In mid-August, Ontario Premier Doug Ford announced more than 60,000 Ontario public service workers would return to a four-day in-office work week starting in October, before returning to the five-day in-person schedule of the pre-covid days in January 2026. The announcement followed similar moves from Canada's big banks, including Scotiabank, BMO, TD, and RBC, all of which will require workers to be in office for at least four days a week starting this fall.
The news has been met with mixed reactions from workers themselves, but the return-to-office (RTO) trend undeniably bodes well for commercial real estate — particularly the office and and retail markets — in cities where these businesses and government offices are located.
Offices On The Rebound
Over the last three years, demand for office space has gradually returned from rock bottom levels as companies shifted from the fully-remote COVID-19 era to more hybrid or fully in-person schedules.
"That's when we started seeing some companies taking a little bit more space or the same amount of space as before," Raymond Wong, Vice President of Data Solutions at Altus Group, tells STOREYS. "Now, with the increase in mandates for employees to come back into office, we're seeing companies finally realizing, 'Look, we don't have enough space to bring everyone back, because we downsized over the last three to five years.'"
What that has meant is that as companies, and now the Province, prepare for workers' return, office vacancy rates have fallen. Though rates remain elevated compared to pre-pandemic levels, in downtown Toronto, office vacancy rates dipped by 50 basis points to 18.5% in Q1 2025, where it remained flat in the second quarter, according to data from CBRE. But the real action, Wong says, is happening in the trophy and Class A office markets.
Class A Driving Demand
"A good amount of the lease activity that we've seen so far, especially in the last 18 months, has been on the new buildings with better amenities," he says. These trophy office spaces are essentially the highest quality properties available, boasting prime location, top-of-the-line amenities (think in-office gyms and golf simulators), cutting-edge technology and infrastructure, and a polished, contemporary design. In this upper echelon of the market, vacancy rates for Class AAA office assets in Toronto have come down to just 3% as of Q2 2025.
While RTO is having the most impact on elite Class A assets at the moment, Wong foresees this demand trickling down to less in-demand office spaces, such as lower A Class assets, and eventually to class B and C, as higher rated spaces become increasingly unavailable.
"There's basically no AAA space available, but there's still space in your regular class, A, B and C, right?" he says. "So the demand is going to cascade into the Class A spaces that are close to transportation hubs, close to restaurant amenities. We're starting to see a bit of a flow and improvement in that area."
Transition Period
This "cascade" effect will depend on how RTO plays out, however, as companies make the transition back to office and, as Wong puts it, "try to figure out the right formula."
Wong explains that companies will typically lease office space with not only their current operations in mind, but also their potential for future growth. Right now, they're balancing those objectives while also transitioning their work structure. "We still have to see whether or not they enforce [RTO], and whether or not people actually come back in," he says. But based on current data and RTO mandates increasing, Wong expects recent activity to be sustained over the next 12 to 18 months.
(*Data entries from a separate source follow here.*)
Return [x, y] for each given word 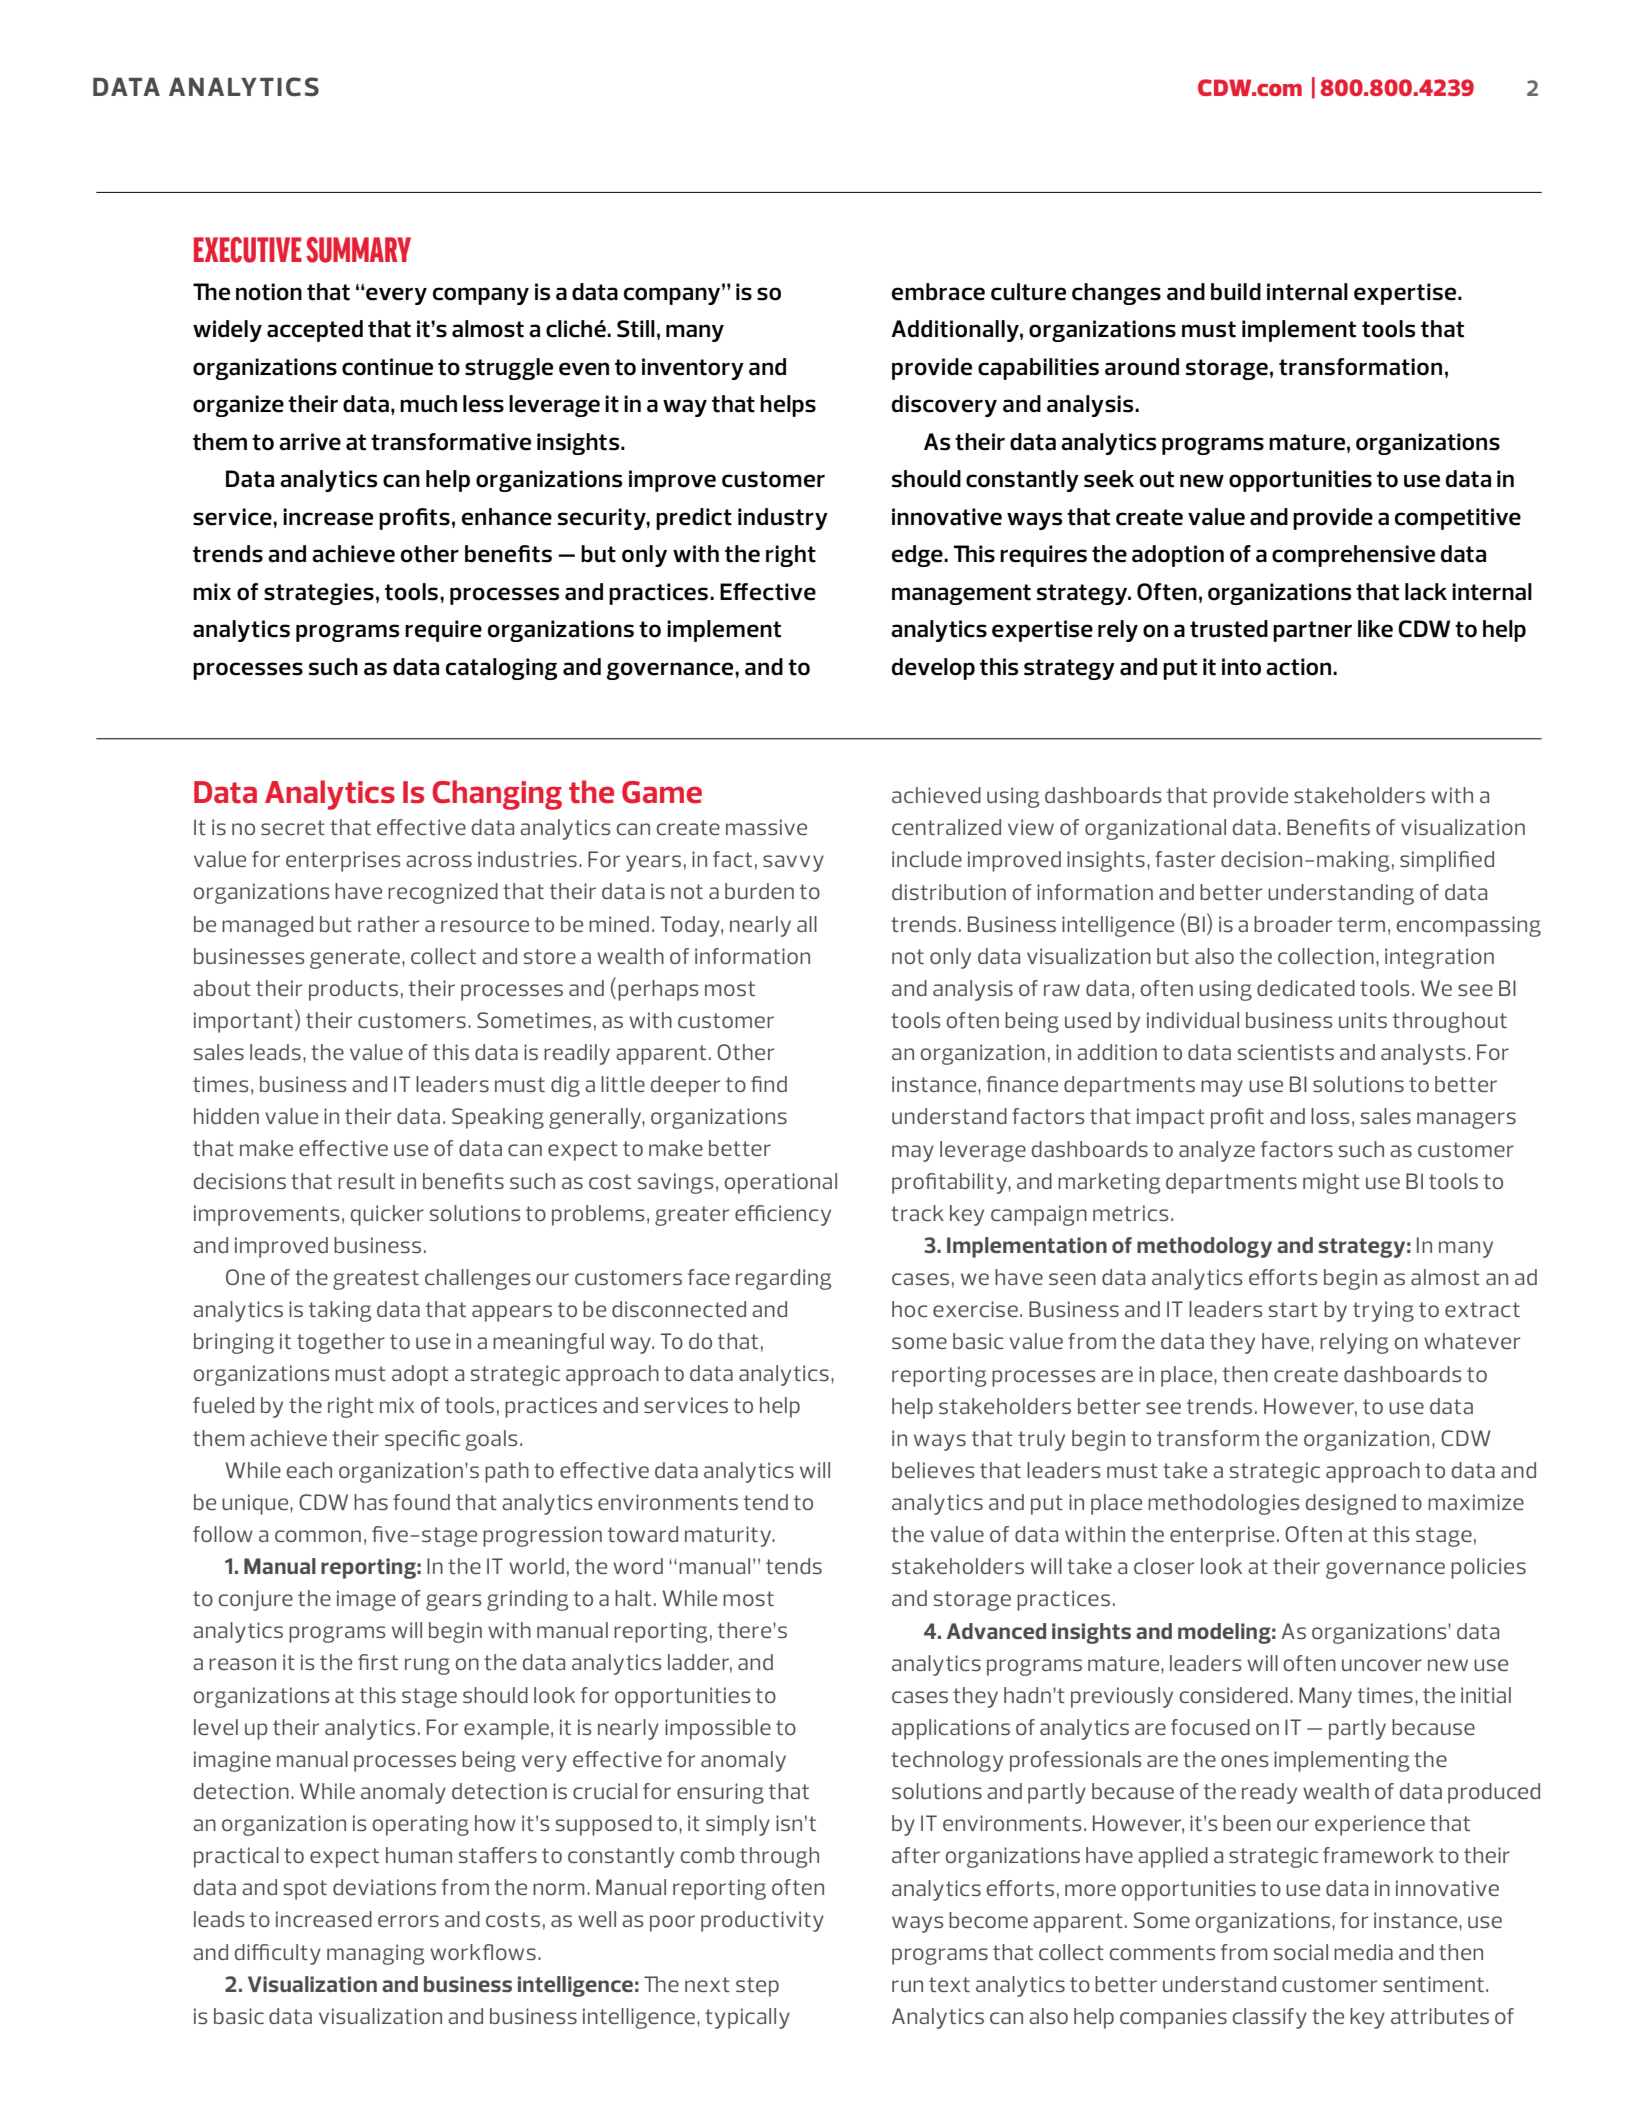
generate [356, 959]
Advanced [996, 1631]
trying [1383, 1311]
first [378, 1662]
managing [375, 1954]
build [1236, 292]
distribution [949, 892]
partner [1312, 631]
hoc [910, 1309]
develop [933, 669]
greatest [376, 1280]
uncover [1382, 1665]
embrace [938, 292]
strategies [319, 594]
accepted [315, 331]
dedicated [1306, 988]
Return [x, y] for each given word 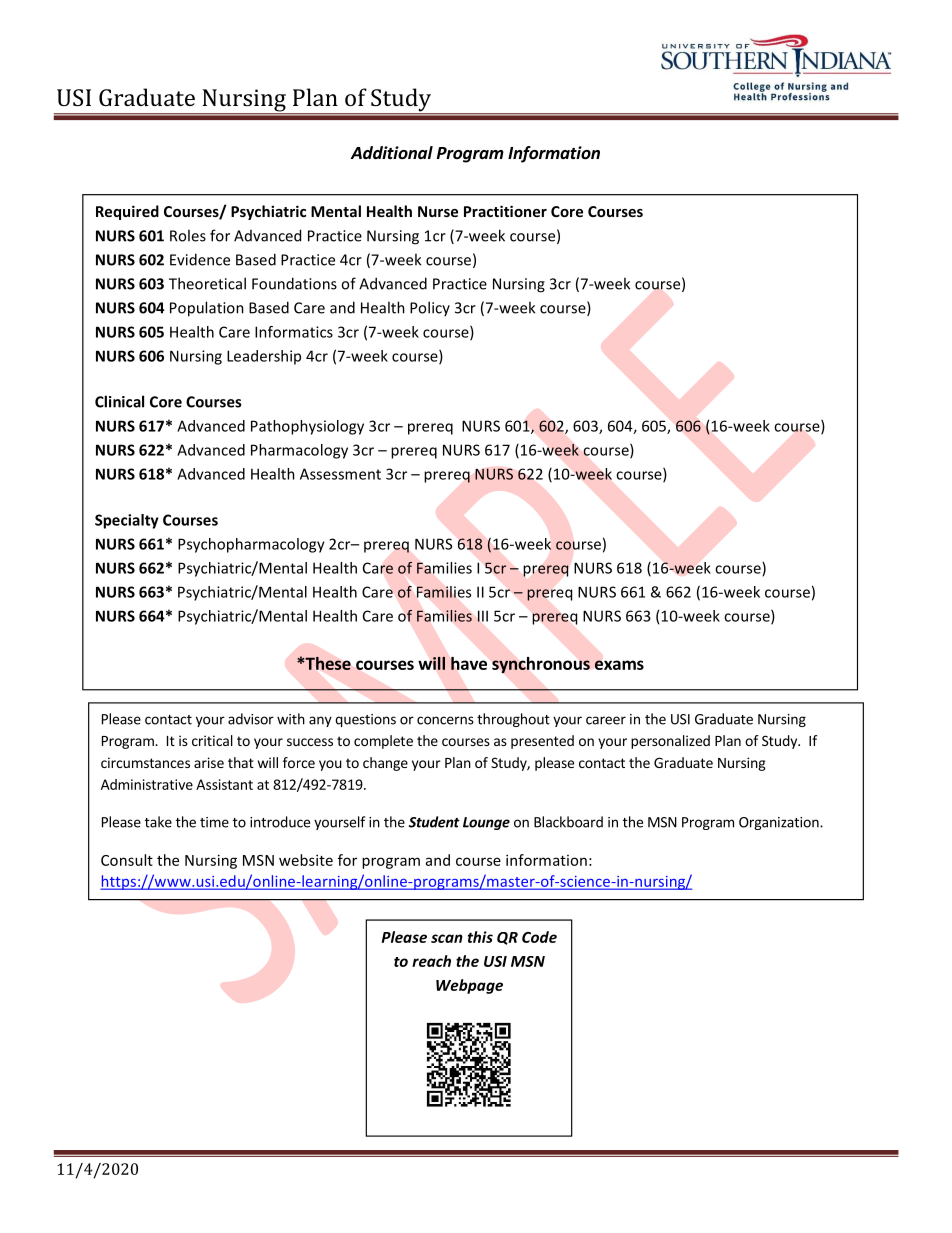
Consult [127, 860]
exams [619, 665]
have [469, 663]
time [214, 822]
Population [207, 309]
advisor [251, 719]
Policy [430, 308]
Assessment [340, 474]
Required [127, 212]
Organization [780, 823]
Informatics [294, 332]
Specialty [127, 521]
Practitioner [505, 211]
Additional [392, 153]
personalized [670, 742]
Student [434, 822]
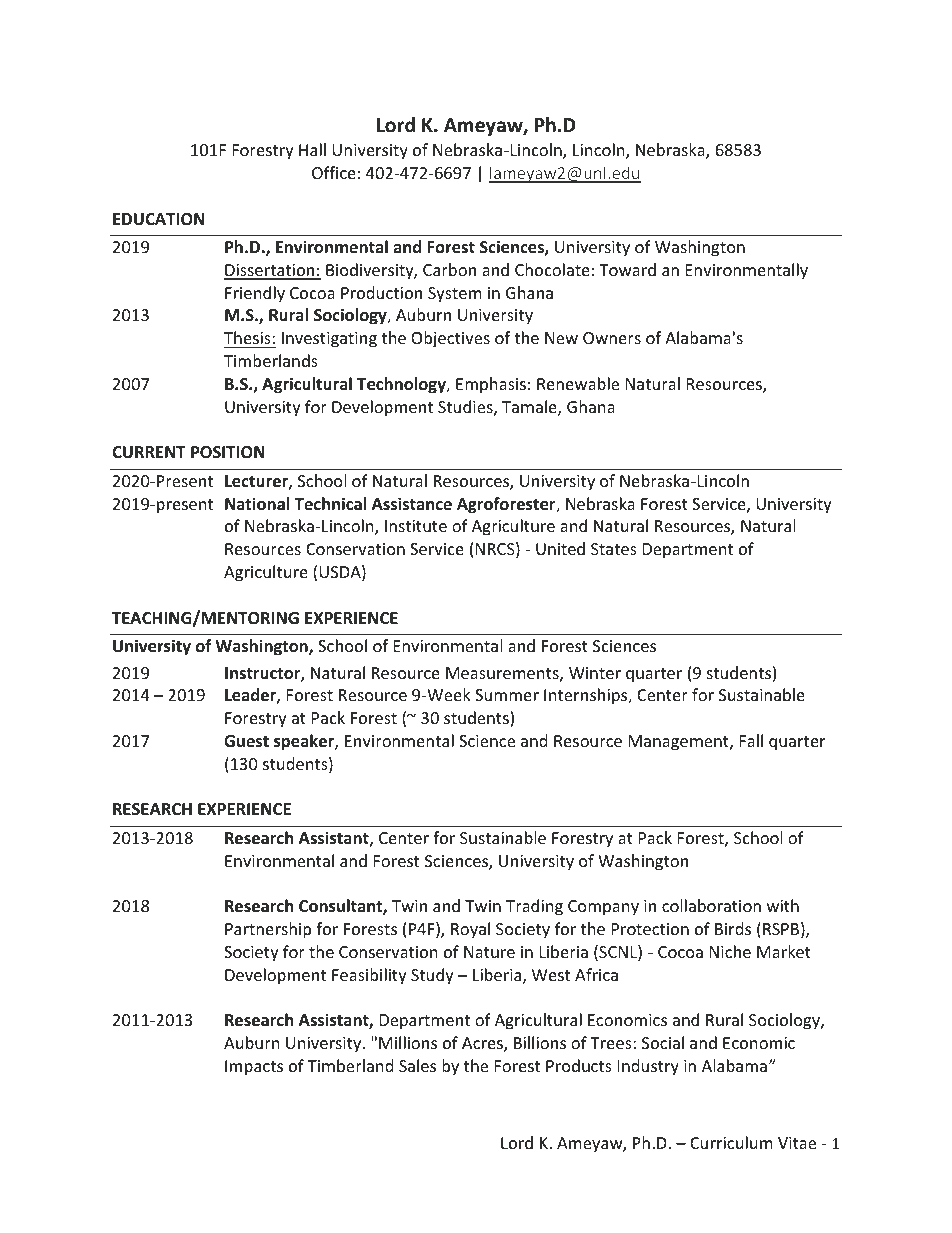 Image resolution: width=952 pixels, height=1233 pixels. I want to click on EDUCATION, so click(158, 219).
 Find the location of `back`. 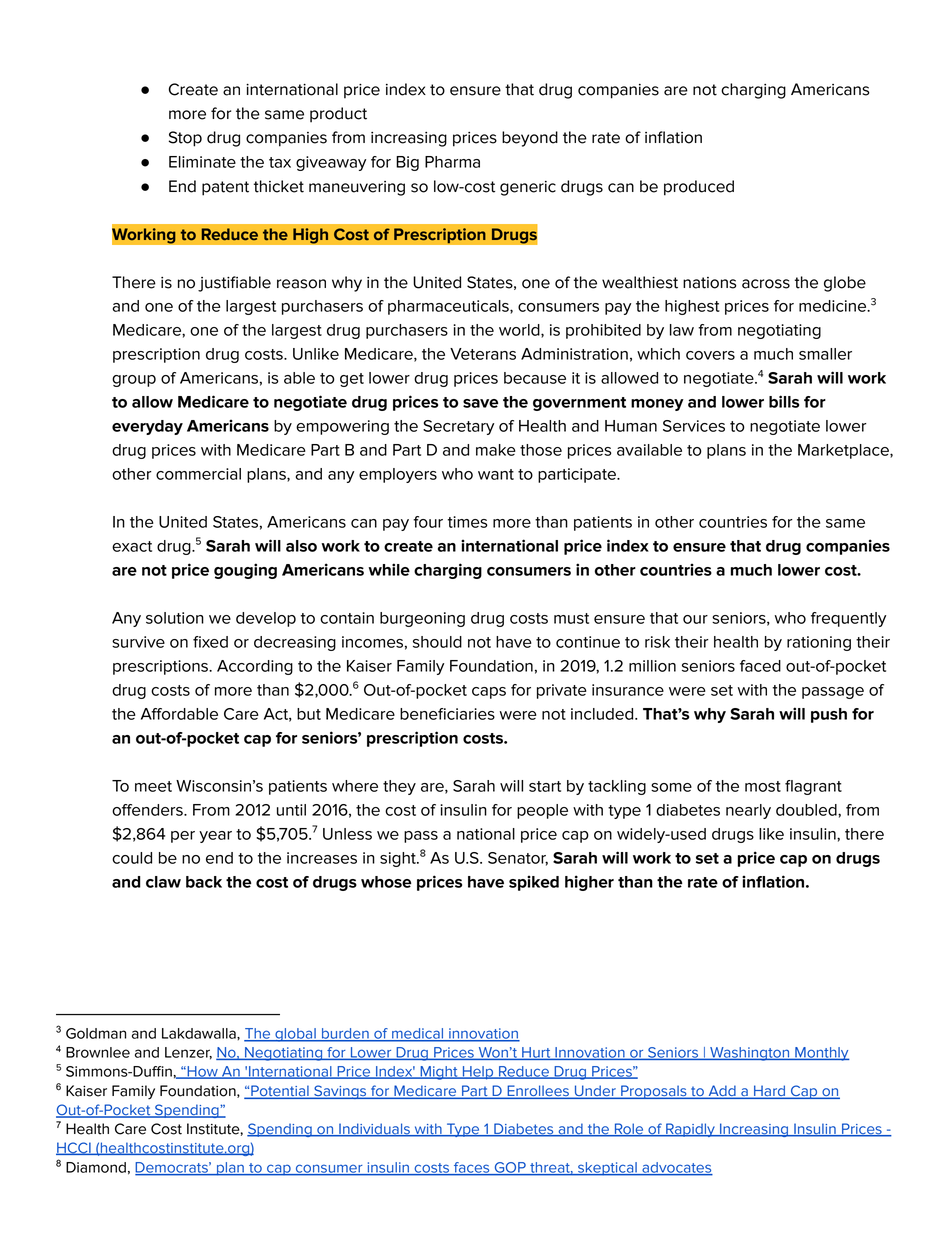

back is located at coordinates (204, 882).
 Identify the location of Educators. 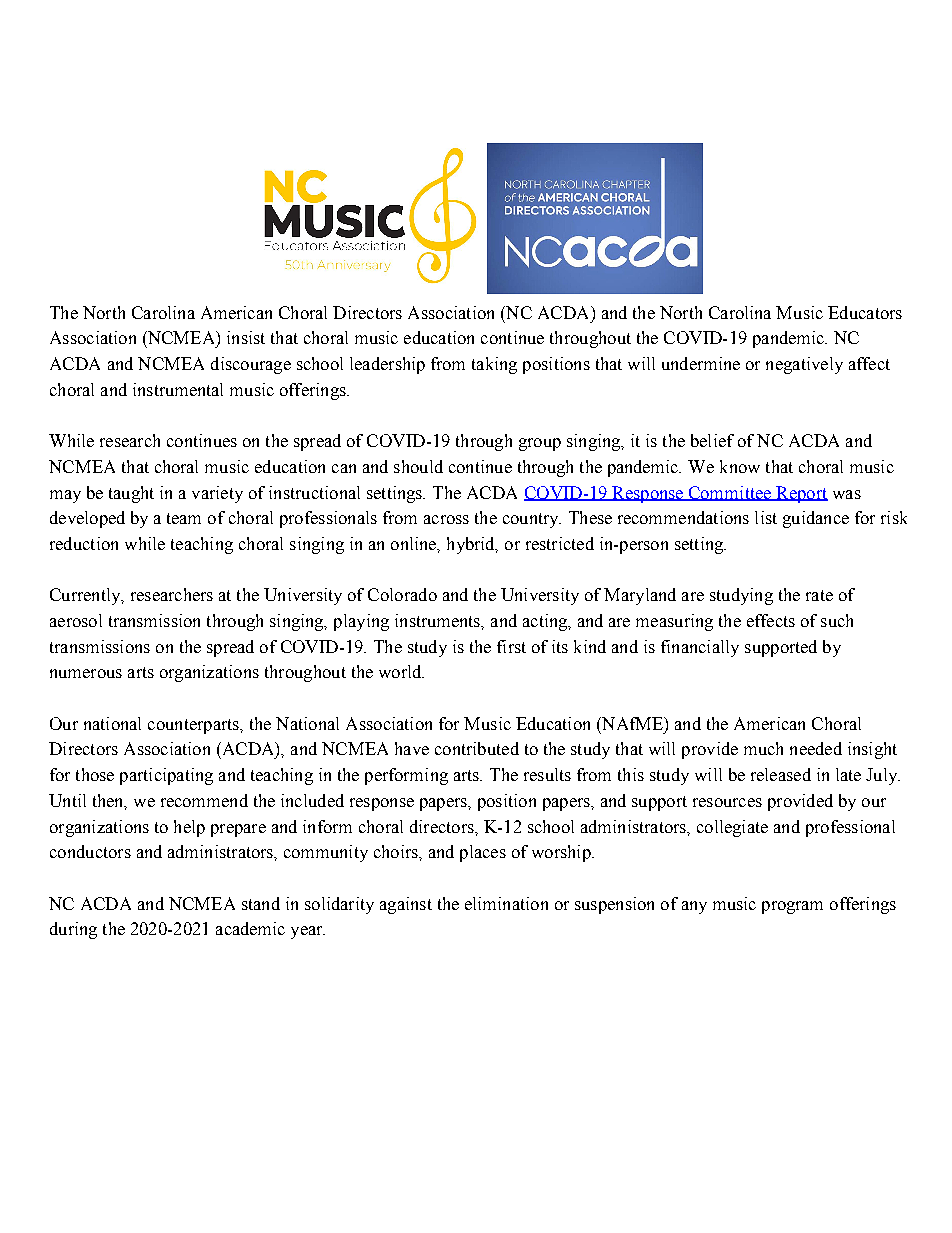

Meanwhile, as RTO picks up momentum, there will likely be several impacts to downtown centres like Toronto. On the ground, increased foot traffic should create more demand for local retail, lowering vacancy rates, which is something Wong says has already begun for Toronto underground retail. At the same time, with more workers commuting into the city, traffic is expected to worsen and public transit would be negatively impacted as well.
Optimizing Office Spaces
As for the office spaces themselves, Senior Vice President of Workplace Advisory at Colliers, Sarah Bramley, points out that the success of RTO and will depend on what office spaces can offer employees. Including perks like in-office gyms, Bramley says workers need certain things to optimize productivity and make returning to office worth it.
"We were already finding that the office wasn't necessarily keeping pace with the ways that work was changing before the pandemic. [...] Now, with everything that's happened since the pandemic, a lot of those things have really been brought to light, because people got very cozy working from home, they had the flexibility, and they love that," Bramley tells STOREYS. "But organizations [that] are bringing people back to the office now haven't really touched their workspace in five, 10, 15 years. [...] The office is just really out of date [and] it's really not doing what people need to be productive."
Bramley is referring to things like outdated or inadequate technology, meeting rooms that are too small or hard to locate and reserve, a lack of focus spaces, and non-ergonomic workstations. Meanwhile, today's employees want conveniences like being located near transit station to cut down on commute times or having easy access to a bank, a gym, a restaurant, or some other amenity within the building.
"In the last few years people have been putting in all these amenities, and it wasn't really driving return to office, but now that there are more mandates coming out, the fact that there are these buildings with these beautiful amenities is a huge bonus," she says. "And those organizations that are in those spaces are seeing a little bit more success and a little bit less of an impact to employee engagement and experience from having those there."